The sound of clocks, of wooden walls
relaxing behind wallpaper.

The smell of a cold fireplace.
Oh and let's not forget
the heartbreak,
the heartbreak
of newly-mown grass,
of any and every awful beauty.

Yes, and that ache
of double-hung windows,
of looking out at a world where hills
meet sky; the outside world,
its whole big, blue bluster,
its yodel and strut.

Kay McKenzie Cooke


New



My friend Wandering Woman and I have started a new (travel? impressions of surroundings?) blogging venture - as Di says,  'let's see where it takes us'. Indeed. Go here to see our beginnings.

Tuesday, 18 October 2011

Blue Skies To Grey



taken on Sunday on Highcliff Road above the harbour 


I've had the flu for two days. Being sick stops time. But when you come through to the other side, everything feels new. New beginnings. I feel like I've shed a skin, giving me the opportunity to shrug on a new one. Sing a new song.



the view from our deck on a good day, showing Mt Cargill in the distance without its wig of mist

While I've been sick I mulled over the book I'm writing. I mentally honed ideas and bulked out a couple of the characters. I plotted segues and connections and tied some loose threads together.
Now I just have to write what I was thinking about; shovel the words.

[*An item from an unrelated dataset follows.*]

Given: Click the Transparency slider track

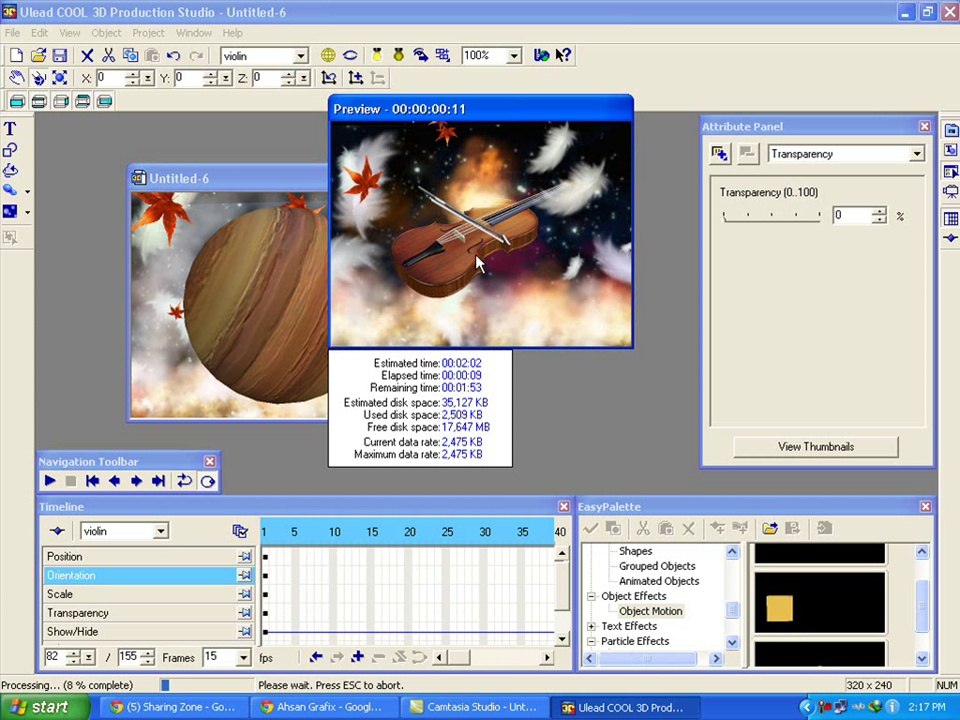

flags flying from Fox Hall

I have spent today in bed listening to the rain on our corrugated-iron roof. It has rained all day. Once I heard a bird break out in song, its audacity to do so surprising even itself, but then it stopped and again all that could be heard was the ceaseless tap-dance of the rain.

Monday, 10 October 2011

Singing Kettle



kitchen kettle

Now you are old,
sing to the sun, sing
the heat of kitchens, poured
water on tea-leaves
in a tea-pot poured out again
in small ceremonies
of thankfulness or worry,
or a way out of either. Singing

kettle at the back
sing, sing, sing and now
that you are old sing again
to the sun, to the earth
you have been filled in with,
to succulents that grow
in you, to the steam
of a remembered kitchen

with a low pinex ceiling
prodded in disdain. Sing
old kettle of the sun that spins
on through the grey and silver
here in this backyard
that could be the last kitchen,
or the first. Old kettle
let the heat of the sun rock you.

 Kay McKenzie Cooke

Saturday, 8 October 2011

Quiet Kindnesses


All our sons are now overseas. This feels strange and unsettling.

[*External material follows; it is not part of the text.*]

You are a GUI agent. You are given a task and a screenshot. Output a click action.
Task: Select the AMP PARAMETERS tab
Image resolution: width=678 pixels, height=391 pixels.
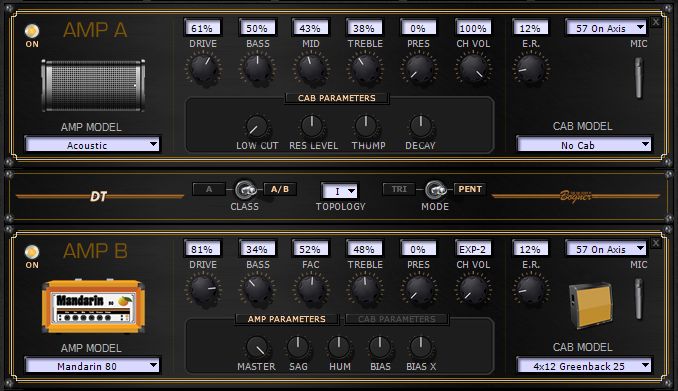pos(287,319)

Before their departure, our middle son, Mike, and his wife Kate, lived with us for over a year. A landlord who had suddenly turned vicious meant they'd had to find somewhere else to live. They were saving up for their overseas trip, so needed somewhere to live that had reasonable rent. Reasonable rent are two words that do not often go together. We made the offer they couldn't refuse. Live with us - for a reasonable rent - so that you can start saving.


It turned out to be a special time having them living with us. When they left in June this year, I missed them. I had enjoyed their company, support, cooking, their interesting, quirky, creative and non-materialistic take on life. I missed the quiet kindnesses, the peace, the wisdom, humour and thoughtfulness.

After the dust settles from the busy few weeks ahead, up until November, Robert and I will have our noses pointed towards Christmas and New Year. This year Christmas will be a very different for us - we are going to South-East Asia to spend it with our son Steve, his lovely wife and two adorable kids. Then we will spend New Year with them in their home in Kyoto, Japan.


After so long writing only in any interstices discovered between interruptions, one day soon I will have all the time and calmness I desire at my disposal. I will be able to truck on with the novel so far I have only pecked at. It will be terrifying.

Tuesday, 4 October 2011

Lines and Tides

I took these photos today as I walked at low tide.


Looking towards St Clair ...


and towards St Kilda ... It was easy to see what the last high tide has dislodged.


Interesting striations in the sandbanks, where the wind and waves have kicked in.


Seaweed draped over old pieces of iron that have dislodged from dunes packed with building rubble and landfill; formerly serving as an adequate bulwark, now coming apart as the sea surges farther inland.



 Steps leading to nowhere ...


Rusted iron, sinks into the sand. Once it was a useful container for heated metal or water, then it was discarded to serve as part of the rubble used to bulk out the land-fill and reclaimed land. Today it lies useless, corrupted by air and salt-water.

(Maybe by taking its photo, I have redressed the balance a little and given it back some usefulness).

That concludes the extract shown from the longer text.